- **Text to read**
Size / / /

The Spear Cuts Through Water cover“You will not know the Inverted Theater has called for you until you are already there,” she said as she let the paper burn, and the years burn with it. “It is a place you cannot plan for.” The Shutters trembled against the coastal breeze. “And when you arrive, dream-tripped and unexpectedly, in that amphitheater, the best thing you can do is sit, and watch, and listen, for you are not there by accident.”

It’s always delightful when a story uses the strengths of its medium to really knock it out of the park: when a creator uses the conventions of their chosen form to really draw you into a world, to underscore the message of a story, to evoke sensations and emotions beyond those we’d usually associate with the combination of whatever sight, sound, and touch we might be using to transmit that story into our brains. There’s something deeply satisfying about emerging from a book, or a movie, or an audio drama, or a video game, and saying, “Well, that wasn’t going to be possible in any other form.”

The Spear Cuts Through Water is not this book. That doesn’t mean it isn’t a high-quality example of novel-length prose storytelling: quite the opposite. But The Spear Cuts Through Water isn’t just telling its story in novel form, as you’d expect from something with words and chapters and page numbers. Instead, this is a book recounting a theatre production, as experienced by a specific watcher. The theatre is dreamlike; the production runs through the watcher’s life; the play only sometimes makes itself known as a tangible physical space. But in writing a novel about a theatrical production, which tells a myth of deep significance to the land it is based in, Simon Jimenez opens up a whole new toybox of narrative conventions to deploy.

- **Excerpted data**
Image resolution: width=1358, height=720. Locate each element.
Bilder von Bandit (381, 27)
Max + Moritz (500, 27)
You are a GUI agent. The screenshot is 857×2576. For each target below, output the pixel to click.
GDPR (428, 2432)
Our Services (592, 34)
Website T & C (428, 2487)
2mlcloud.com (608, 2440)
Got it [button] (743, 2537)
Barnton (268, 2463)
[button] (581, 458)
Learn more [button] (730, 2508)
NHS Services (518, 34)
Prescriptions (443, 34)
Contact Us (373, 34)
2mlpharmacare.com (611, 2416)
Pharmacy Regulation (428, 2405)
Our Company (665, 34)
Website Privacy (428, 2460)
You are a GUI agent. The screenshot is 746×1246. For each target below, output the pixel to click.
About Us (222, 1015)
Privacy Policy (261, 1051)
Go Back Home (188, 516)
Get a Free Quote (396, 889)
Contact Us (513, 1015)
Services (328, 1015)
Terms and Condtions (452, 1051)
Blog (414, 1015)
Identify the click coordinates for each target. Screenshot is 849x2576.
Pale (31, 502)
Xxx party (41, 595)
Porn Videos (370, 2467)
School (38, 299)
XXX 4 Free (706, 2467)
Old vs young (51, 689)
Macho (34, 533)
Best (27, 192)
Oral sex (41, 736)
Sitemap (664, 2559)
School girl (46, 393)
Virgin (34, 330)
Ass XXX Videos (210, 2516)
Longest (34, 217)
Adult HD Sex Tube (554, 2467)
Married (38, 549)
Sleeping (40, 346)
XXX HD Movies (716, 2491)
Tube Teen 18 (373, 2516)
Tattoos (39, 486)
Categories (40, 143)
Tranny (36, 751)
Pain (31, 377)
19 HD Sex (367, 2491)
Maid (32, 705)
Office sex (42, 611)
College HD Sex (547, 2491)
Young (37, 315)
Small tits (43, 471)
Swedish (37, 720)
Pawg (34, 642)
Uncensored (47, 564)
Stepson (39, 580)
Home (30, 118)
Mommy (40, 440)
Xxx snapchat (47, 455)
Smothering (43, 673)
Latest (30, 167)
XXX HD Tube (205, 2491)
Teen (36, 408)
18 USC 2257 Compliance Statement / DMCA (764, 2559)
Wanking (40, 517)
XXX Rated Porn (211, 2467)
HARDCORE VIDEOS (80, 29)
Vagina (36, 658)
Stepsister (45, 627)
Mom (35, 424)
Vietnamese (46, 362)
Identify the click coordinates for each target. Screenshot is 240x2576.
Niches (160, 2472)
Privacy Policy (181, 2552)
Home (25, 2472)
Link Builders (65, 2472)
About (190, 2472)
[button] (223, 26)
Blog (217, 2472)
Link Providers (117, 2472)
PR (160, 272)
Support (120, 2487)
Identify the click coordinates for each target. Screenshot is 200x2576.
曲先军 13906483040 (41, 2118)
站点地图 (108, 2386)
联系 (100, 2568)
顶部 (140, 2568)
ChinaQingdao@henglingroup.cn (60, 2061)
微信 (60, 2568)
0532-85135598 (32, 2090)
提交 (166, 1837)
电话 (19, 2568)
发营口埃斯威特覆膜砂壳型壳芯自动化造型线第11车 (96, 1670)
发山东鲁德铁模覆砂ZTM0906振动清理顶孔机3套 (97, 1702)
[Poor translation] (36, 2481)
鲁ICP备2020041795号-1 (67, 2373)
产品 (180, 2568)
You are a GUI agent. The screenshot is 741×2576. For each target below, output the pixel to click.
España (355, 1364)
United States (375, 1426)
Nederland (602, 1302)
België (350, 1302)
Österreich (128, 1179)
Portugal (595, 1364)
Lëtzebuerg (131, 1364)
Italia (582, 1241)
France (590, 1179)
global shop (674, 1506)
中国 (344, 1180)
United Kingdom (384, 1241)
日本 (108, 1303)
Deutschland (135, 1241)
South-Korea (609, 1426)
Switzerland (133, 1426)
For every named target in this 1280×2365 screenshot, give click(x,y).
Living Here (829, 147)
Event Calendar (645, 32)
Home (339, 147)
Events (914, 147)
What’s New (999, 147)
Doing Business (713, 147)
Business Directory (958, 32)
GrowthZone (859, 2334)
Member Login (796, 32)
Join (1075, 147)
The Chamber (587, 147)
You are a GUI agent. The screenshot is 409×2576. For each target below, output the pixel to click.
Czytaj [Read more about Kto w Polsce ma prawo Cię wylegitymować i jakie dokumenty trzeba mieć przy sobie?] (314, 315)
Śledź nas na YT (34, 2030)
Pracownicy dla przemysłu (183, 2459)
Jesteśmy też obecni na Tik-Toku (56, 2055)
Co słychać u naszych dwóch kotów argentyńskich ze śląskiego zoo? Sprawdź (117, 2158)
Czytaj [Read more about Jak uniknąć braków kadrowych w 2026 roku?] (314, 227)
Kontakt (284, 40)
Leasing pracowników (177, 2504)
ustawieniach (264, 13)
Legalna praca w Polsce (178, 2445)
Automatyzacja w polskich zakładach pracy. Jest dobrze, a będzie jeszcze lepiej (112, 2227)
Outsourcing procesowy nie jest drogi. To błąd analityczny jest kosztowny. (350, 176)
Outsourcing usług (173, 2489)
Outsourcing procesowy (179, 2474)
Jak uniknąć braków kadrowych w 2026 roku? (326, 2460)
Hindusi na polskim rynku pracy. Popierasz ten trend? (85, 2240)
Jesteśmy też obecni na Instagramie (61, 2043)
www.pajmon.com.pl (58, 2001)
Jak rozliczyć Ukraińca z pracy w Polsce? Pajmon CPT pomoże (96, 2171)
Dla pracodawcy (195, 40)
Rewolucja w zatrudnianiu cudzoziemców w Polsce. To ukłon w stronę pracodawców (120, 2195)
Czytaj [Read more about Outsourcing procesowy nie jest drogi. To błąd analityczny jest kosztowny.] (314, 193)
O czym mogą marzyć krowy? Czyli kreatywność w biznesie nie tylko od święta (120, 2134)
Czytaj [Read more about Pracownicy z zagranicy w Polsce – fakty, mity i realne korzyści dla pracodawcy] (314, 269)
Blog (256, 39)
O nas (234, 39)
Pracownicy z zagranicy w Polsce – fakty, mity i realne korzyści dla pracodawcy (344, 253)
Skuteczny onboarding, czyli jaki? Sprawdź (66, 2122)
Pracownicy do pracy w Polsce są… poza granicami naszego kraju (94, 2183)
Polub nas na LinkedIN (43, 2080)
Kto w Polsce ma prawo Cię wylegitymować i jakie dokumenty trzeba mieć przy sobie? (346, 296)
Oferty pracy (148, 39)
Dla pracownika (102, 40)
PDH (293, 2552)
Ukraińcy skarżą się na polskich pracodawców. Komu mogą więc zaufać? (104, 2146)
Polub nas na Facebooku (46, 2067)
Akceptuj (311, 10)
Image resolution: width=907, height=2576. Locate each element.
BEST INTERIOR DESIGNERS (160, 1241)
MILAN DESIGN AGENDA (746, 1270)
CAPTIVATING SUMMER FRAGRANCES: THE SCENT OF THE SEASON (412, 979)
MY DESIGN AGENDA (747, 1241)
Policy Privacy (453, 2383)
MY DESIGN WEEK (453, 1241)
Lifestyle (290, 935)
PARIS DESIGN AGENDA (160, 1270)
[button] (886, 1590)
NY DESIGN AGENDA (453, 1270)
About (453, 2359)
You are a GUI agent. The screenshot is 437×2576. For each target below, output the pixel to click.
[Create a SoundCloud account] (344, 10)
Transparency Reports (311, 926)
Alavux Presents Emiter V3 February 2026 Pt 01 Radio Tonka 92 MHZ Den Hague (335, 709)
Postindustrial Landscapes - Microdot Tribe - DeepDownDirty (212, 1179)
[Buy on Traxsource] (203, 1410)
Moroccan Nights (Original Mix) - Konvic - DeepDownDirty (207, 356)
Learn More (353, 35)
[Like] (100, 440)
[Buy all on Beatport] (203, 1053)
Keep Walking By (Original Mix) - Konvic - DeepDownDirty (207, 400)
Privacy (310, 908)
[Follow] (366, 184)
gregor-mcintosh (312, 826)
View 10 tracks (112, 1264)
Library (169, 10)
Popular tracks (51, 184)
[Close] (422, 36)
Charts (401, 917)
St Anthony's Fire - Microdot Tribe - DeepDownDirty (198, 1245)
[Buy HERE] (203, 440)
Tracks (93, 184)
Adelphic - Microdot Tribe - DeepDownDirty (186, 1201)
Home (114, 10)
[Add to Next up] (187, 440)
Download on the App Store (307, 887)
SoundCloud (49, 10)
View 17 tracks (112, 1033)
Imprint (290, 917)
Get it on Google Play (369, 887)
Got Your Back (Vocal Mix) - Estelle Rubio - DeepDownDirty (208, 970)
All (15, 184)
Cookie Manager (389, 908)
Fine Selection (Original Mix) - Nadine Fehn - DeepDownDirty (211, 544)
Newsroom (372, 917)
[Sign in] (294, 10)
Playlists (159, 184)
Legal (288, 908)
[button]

- **Your instructions**
Write out the passage of the book review word for word, starting with "The Spear Cuts Through Water is not" and going on through "conventions to deploy.". Work from the review alone.

- **Final answer**
The Spear Cuts Through Water is not this book. That doesn’t mean it isn’t a high-quality example of novel-length prose storytelling: quite the opposite. But The Spear Cuts Through Water isn’t just telling its story in novel form, as you’d expect from something with words and chapters and page numbers. Instead, this is a book recounting a theatre production, as experienced by a specific watcher. The theatre is dreamlike; the production runs through the watcher’s life; the play only sometimes makes itself known as a tangible physical space. But in writing a novel about a theatrical production, which tells a myth of deep significance to the land it is based in, Simon Jimenez opens up a whole new toybox of narrative conventions to deploy.